[Opening DATA RECORDS section]

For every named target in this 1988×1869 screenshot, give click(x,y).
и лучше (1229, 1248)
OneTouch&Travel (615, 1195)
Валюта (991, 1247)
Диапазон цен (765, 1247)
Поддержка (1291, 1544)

[Closing DATA RECORDS section]

### TASK INSTRUCTIONS
Every record needs to be reproduced exactly, with none skipped.

### ANSWER AREA
For every named target in this 1988×1869 screenshot, give click(x,y).
и лучше (1229, 1248)
OneTouch&Travel (615, 1195)
Валюта (991, 1247)
Диапазон цен (765, 1247)
Поддержка (1291, 1544)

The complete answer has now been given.